Built in the late 1920s, this field camp prison is one of nearly 100 sites that once existed across North Carolina, where inmates were forced–often in chain gangs–to build the state’s highways. In fact, North Carolina used more prison labor to build its roads than any other state. Scotland County is still one of the most challenged rural regions in the Southeast, with some of the worst health outcomes, and highest rates of unemployment, poverty, and crime.
Growing Change is working to “flip the prison,” transforming spaces once used to house prisoners into new opportunities for agriculture, sustainability, personal growth, and connection. The program’s pilot project focused on youngsters under the age of 14 who had been kicked out of homes, kicked out of schools, and put on probation–what Sanford calls the “unholy trinity of risk factors.”
These young people are especially important, Sanford says, because “they run the highest risk of nearly every grim outcome you can think of, especially terminal incarceration or death by homicide.” After the five-year clinical pilot program, Sanford found that the Growing Change program had an amazing 92% rate of preventing entry into the adult correctional system, compared to a national average of 60%.
Today, the group accepts youth who fit any one of the three criteria, who come together on the farm as youth leaders (and are paid hourly), whether they have been involved with the criminal justice system, are dealing with substance abuse problems, or are having problems at home or school. Together, they set the future direction of the program, and work to achieve more pressing goals such as growing collard greens or fixing the “chicken tractor” (a moveable pen made from salvaged PVC pipes that protects chickens and allows them to fertilize new soil).
Sanford and the youth leaders never stop moving. There’s always work to be done around the farm, from practicing rotational grazing with the livestock to shoveling compost material. During the pandemic, Growing Change put together food boxes for community members experiencing food insecurity.
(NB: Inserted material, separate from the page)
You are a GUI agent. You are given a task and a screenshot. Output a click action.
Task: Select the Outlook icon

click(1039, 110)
The group has recently begun to work with local restaurants, taking their food waste and converting it into compost. As Sanford observes, “The leading source of waste going into US landfills is actually food waste. And when that gets into landfills it produces a lot of greenhouse gases.” The group will use the food waste both for compost and to feed their soldier flies and worms, which the chickens eat.
Future plans for the farm include turning a guard tower into a climbing wall, the barracks into a prison history museum, the infamous hot box into a recording studio, concrete tanks into catfish aquaponic tanks, and the old warden house and staff barracks into housing for returning citizens coming out of prison.
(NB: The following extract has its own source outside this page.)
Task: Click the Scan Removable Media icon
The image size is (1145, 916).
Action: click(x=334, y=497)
The group has had profound and positive impacts for many of the youth involved. Many have gone on to college, the military, and other stable professions, such as lineworking. According to youth leader Norman Garcia-Lopez, who hopes to join the Navy and become a doctor, “Growing Change is not only good for the community and the people who need it, it’s also helped me accept who I am and share my story. [The prison] wasn’t the greatest place to be in, but the new meaning we’re giving it will eventually outlast the bad.”
Sanford’s vision extends past Scotland County, to the 61 other decommissioned prisons in North Carolina, and the more than 300 across the United States. Working with Cooperative Extension, Sanford is creating a free, open source, prison flip toolkit, that will help people in other communities begin the process of reclaiming their local closed prisons.
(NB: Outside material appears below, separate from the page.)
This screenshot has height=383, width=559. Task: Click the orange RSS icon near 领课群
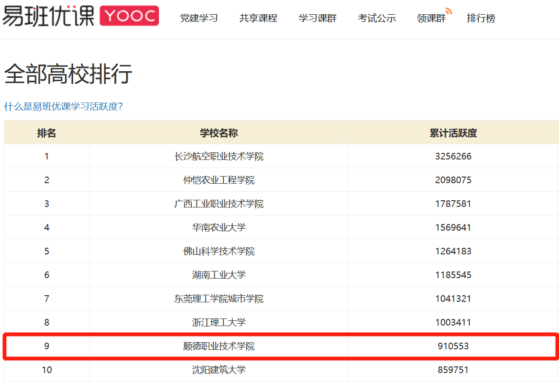click(x=448, y=11)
To Sanford, this is all part of a larger effort to change the criminal justice system, which he thinks has largely ignored the rural perspective. “The mass incarceration of today continues to lay a heavy burden on people of color who disproportionately continue to be locked up.” says Sanford. “These properties provide a staging ground to ignite the social entrepreneurial spirit of these communities to transform these properties, while we transform our youth, and while our youth help transform our communities.”